Faras dipped his huge head. His teeth were jagged spikes as long as the human’s arms. Ssgayn’s were no less impressive. Even for dragons, these two were giants. “Duke Toma hasss given us strict ordersss.”

“Duke Toma? Is he emperor now?”

The dragons snapped their heads back in discomfort. Faras hissed, “Duke Toma
ssspeaks
for the emperor!”

“Does he?” The warlock’s eyes darted over the forms of the two dragons. He had seen almost all he needed to see. Faras and Ssgayn were not as comfortable in their present shapes as they would have liked. Their movements were slightly awkward, as if they understood the functions of their bodies but had not had enough practice. Still, knowing dragons as well as he did, Cabe did not doubt that they would be swift and deadly foes.

“So Toma speaks for Kyl now. Does Kyl know that?”

Ssgayn hissed. “You would be wissse not to mock, Master Bedlam.”

“Let me through, Ssgayn. I want my daughter.”

“We cannot. We have been charged to protect thisss entrance from all intrudersss. We mussst obey.”

They would, too. It saddened Cabe, because, knowing the two as he did, the warlock understood that Faras and Ssgayn truly saw this as their duty.

“I’ll have to enter. I won’t be kept from Valea.”

The two dragons simultaneously raised their heads. Ssgayn opened wide his maw while Faras simply replied, “Then you mussst pass
usss
first, Massster Bedlam!” The dragon lowered his eyes. “I
am
sssorry.”

Cabe started to raise his hand toward Ssgayn when the green-and-gold leviathan called out, “Wait!”

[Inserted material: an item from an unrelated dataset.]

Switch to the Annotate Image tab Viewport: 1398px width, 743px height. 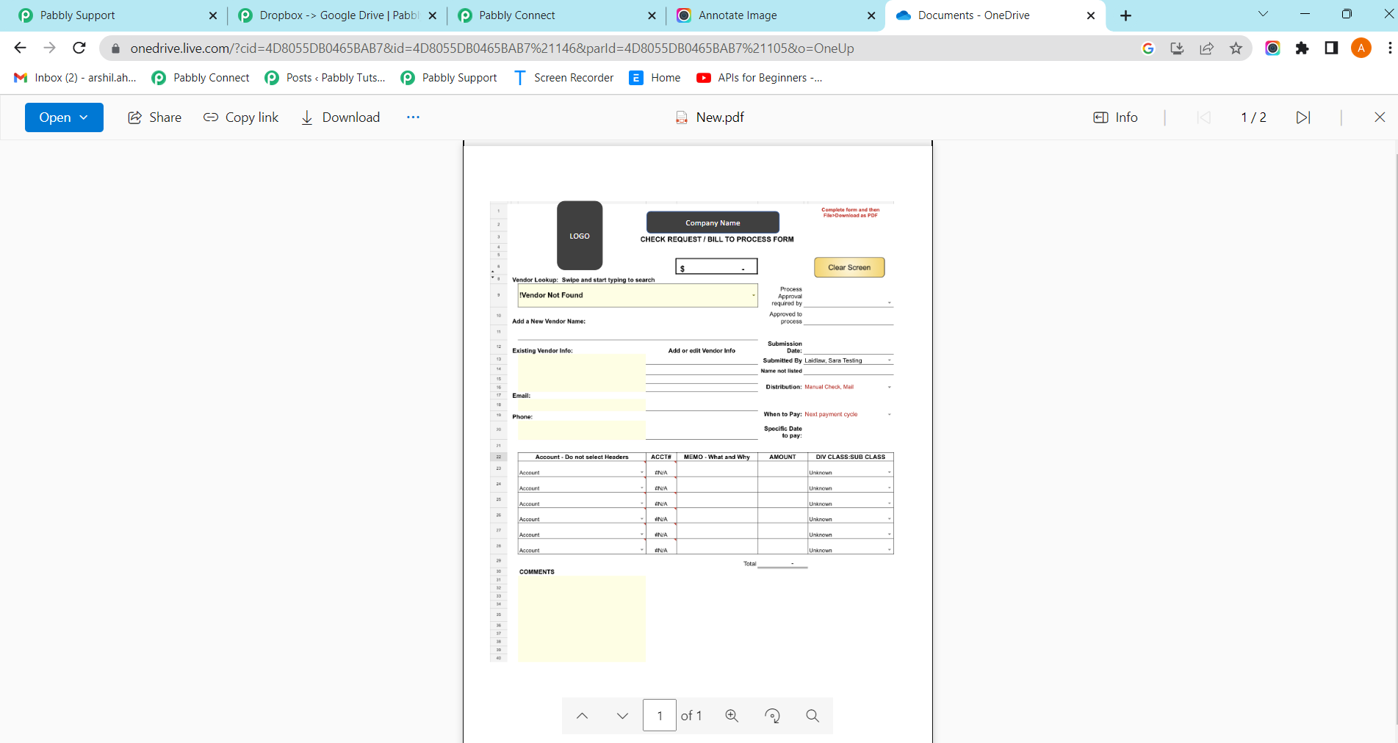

The warlock paused, but did not lower his hand. “Why?”

Both guardians had distant looks in their eyes. Cabe Bedlam recognized that look; someone was speaking to them through their minds. He glanced at Darkhorse, who dipped his head in understanding. They would wait for the dragons to listen, but no longer.

Faras was still listening inwardly when Ssgayn finally returned his attention to the warlock. “Fortune sssmiles upon us all, Massster Bedlam.” The massive dragon almost sounded relieved. “You have been granted entrance.”